There is one painting of his that depicts a woman, perhaps a Gullah, at the forefront of landscape that slopes off in the distance. Her large presence gives the painting an even deeper dimension, a country setting from which the woman may have plucked the flower in her hand.
When asked why Black women appeared so often in his paintings, Cortor said, “The Black woman represents the Black race. She is the Black spirit. She conveys a feeling of eternity and a continuance of life.”
Throughout his enormously productive career, Cortor said “classical composition” was the best approximation of the style that governed his paintings, drawings and prints. However, according to several art critics, his work became more biographical and more concerned with depicting his past experiences.

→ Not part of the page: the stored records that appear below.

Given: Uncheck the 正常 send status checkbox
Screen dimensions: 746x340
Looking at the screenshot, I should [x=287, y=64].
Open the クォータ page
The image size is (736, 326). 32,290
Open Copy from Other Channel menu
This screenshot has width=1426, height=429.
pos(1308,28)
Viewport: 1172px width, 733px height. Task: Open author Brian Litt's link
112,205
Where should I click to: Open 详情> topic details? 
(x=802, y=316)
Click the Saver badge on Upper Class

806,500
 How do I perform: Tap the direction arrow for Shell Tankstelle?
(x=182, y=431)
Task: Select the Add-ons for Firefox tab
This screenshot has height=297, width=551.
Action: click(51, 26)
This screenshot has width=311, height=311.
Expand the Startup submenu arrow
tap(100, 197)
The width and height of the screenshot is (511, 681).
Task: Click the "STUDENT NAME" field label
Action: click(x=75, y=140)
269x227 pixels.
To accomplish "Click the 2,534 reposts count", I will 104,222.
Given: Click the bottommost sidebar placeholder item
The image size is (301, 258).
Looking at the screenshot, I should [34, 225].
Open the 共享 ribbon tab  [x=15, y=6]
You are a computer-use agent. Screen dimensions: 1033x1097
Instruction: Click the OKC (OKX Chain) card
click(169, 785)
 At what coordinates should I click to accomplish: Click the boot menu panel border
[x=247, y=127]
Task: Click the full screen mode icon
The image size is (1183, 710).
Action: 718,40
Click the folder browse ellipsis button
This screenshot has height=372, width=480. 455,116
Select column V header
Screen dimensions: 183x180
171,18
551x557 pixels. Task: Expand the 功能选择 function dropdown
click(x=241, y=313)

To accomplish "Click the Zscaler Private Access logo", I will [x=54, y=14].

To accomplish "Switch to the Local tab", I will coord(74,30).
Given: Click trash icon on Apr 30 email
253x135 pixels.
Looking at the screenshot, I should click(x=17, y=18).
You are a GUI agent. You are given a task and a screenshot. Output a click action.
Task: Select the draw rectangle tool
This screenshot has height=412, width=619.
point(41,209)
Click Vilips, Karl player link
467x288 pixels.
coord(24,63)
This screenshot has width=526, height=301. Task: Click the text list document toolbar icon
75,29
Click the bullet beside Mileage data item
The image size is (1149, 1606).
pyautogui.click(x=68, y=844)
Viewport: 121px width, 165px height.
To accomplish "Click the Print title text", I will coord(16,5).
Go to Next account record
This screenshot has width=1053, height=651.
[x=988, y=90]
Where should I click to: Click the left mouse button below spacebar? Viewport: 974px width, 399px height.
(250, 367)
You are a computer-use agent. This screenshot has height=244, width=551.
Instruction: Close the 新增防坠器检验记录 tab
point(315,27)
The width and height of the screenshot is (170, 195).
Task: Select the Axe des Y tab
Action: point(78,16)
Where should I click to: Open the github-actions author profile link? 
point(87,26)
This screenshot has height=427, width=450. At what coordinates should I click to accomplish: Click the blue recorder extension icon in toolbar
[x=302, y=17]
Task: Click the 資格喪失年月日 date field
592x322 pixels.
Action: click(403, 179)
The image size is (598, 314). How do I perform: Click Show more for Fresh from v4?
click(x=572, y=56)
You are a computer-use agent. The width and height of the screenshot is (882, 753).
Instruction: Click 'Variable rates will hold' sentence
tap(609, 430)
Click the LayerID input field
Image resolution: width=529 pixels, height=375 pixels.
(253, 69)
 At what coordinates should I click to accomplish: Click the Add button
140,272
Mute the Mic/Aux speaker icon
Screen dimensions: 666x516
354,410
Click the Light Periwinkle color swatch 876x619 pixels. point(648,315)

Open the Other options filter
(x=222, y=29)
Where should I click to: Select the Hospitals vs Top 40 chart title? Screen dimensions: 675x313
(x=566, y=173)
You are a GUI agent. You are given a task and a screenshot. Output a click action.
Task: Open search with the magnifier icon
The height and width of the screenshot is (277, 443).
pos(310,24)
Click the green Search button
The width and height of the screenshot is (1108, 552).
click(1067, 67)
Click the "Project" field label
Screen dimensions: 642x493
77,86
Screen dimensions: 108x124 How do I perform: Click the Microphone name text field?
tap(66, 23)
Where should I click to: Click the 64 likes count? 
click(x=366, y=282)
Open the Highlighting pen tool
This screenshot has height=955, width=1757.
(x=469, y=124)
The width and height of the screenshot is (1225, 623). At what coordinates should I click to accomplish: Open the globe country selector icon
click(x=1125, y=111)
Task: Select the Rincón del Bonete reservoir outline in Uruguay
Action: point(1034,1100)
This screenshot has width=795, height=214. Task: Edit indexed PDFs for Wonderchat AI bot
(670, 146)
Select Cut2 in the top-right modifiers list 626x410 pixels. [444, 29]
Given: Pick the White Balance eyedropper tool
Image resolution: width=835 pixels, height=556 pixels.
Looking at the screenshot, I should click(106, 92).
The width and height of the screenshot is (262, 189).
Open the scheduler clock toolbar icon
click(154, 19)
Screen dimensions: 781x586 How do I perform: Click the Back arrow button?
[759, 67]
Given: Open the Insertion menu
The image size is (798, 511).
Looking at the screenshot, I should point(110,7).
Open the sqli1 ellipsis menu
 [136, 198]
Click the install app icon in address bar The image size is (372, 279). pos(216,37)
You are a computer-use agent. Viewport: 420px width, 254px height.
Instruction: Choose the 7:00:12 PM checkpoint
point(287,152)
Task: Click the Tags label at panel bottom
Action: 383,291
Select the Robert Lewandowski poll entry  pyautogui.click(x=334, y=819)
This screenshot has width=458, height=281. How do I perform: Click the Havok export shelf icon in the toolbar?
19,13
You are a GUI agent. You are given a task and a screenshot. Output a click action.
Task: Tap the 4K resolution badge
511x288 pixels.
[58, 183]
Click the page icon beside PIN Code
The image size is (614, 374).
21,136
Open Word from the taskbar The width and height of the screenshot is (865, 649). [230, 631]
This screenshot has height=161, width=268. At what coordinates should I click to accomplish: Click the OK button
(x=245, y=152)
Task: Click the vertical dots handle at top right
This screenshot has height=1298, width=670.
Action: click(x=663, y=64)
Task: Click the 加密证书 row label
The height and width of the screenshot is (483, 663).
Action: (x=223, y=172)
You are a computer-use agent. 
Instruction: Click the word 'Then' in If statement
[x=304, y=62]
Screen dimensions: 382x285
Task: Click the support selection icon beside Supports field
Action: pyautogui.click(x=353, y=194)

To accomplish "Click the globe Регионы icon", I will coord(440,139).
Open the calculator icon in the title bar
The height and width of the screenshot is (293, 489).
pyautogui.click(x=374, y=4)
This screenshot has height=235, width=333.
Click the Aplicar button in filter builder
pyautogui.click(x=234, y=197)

Among a number of memorable exhibitions featuring his work was a retrospective at New York’s Kenkeleba House in 1988, where his work was displayed alongside paintings by Motley and Hughie Lee-Smith.
Although often recreating his personal odyssey through his work, he rarely resorted to popular trends. And this continuity of theme and attitude can be seen in most of his major pieces—many of which are among collections at the Art Institute of Chicago, Howard University and the Smithsonian American Art Museum. His work, along with several paintings by Motely, was featured in the inaugural show at the new Whitney Museum of American Art, “America Is Hard to See.”
Not hard to see is his “Dance Composition,” created in 1976 and selected by the Schomburg Center in its “Black New York Artists of the 20th Century” brochure.
Cortor’s deep commitment to preserving images of the African Diaspora never ceased, though by the 1950s he moved to the Lower East Side of New York City, where he lived for the rest of his life, according to brochures from the Michael Rosenfeld Gallery, his primary dealer.
Even into his 90s, Cortor continued to create, and his mission in art to get spectators or viewers to spend more than a passing glance at his work was something done again and again.